Earlier in the day, China’s National Bureau of Statistics reported that consumer prices rose by 0.5% in September from a month earlier, beating projections for a 0.4% gain. However, year-on-year CPI fell to a five-year low of 1.6%, trailing the preceding month’s 2.0% jump and slightly below economists’ 1.7% projection. Producer prices fell for the 31st consecutive month, down 1.8% in September from a year earlier.

Tetsu Emori, a senior fund manager at Astmax Asset Management Inc. in Tokyo, said for Bloomberg: “The inflation number is very, very low.
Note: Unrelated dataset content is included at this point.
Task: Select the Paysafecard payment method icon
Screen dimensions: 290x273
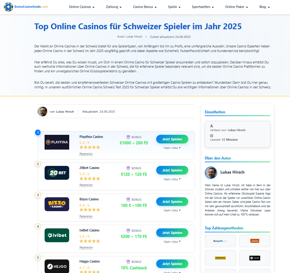Action: 220,241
It seems the demand side is much weaker than we expected.”

Sluggish data from Europe, coupled with Germany trimming its growth forecasts for 2014 and 2015 also refueled concerns over global economic growth, prompting increased safe-haven bids.
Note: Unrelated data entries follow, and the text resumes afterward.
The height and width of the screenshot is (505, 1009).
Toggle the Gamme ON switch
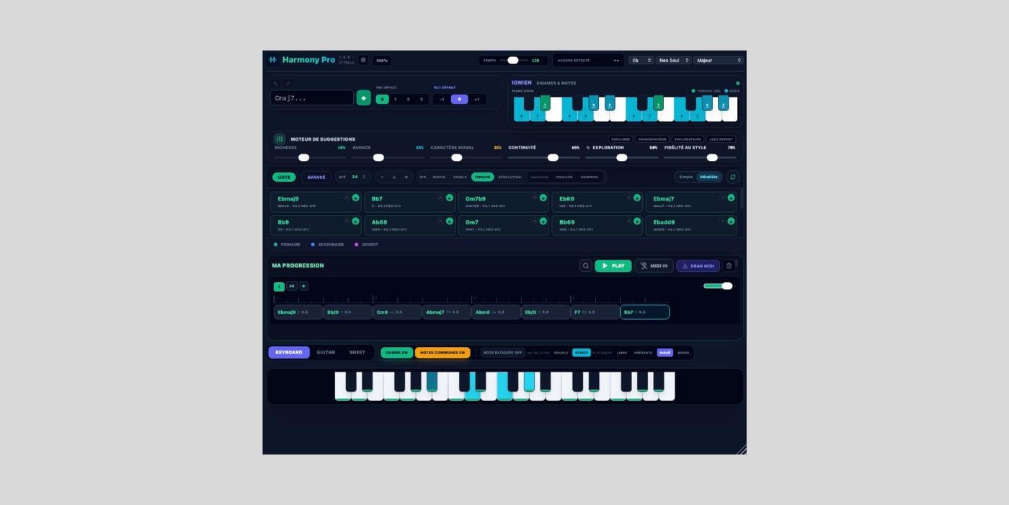397,353
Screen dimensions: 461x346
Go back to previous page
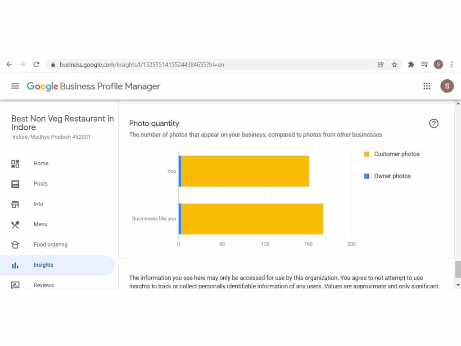click(x=9, y=64)
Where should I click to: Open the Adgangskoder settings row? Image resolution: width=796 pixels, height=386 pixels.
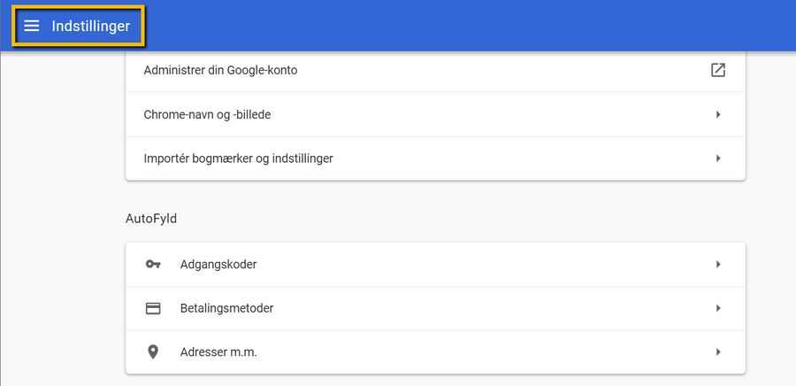(435, 264)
Federal Reserve Vice Chairman Stanley Fischer said on October 11th that weaker-than-expected global growth could force the Fed to remove accommodation slower than otherwise. He said that the central bank won’t raise interest rates until the US economic growth has advanced sufficiently and emerging markets could digest the interest rate hike. An extended period of rock-bottom interest rates would benefit gold as a non-interest-bearing asset, while pushing the dollar down.

Long-term sentiment toward gold, however, remains bearish as broad market expectations still called for an interest rate hike in the US to commence at some point in 2015, leaving gains in the precious metal in check.

Assets in the SPDR Gold Trust, the biggest bullion-backed ETF and a major gauge of investor sentiment towards the metal, fell to 759.14 tons on Wednesday, the lowest since December 2008.

Pivot levels

According to Binary Tribune’s daily analysis, December gold’s central pivot point on the Comex stands at $1 239.0. If the contract breaks its first resistance level at $1 256.1, next barrier will be at $1 267.3. In case the second key resistance is broken, the precious metal may attempt to advance to $1 284.4.

If the contract manages to breach the first key support at $1 227.8, it may come to test $1 210.7. With this second key support broken, movement to the downside may extend to $1 199.5.

How far do you think gold could go up?

Share your opinion in the comments section below.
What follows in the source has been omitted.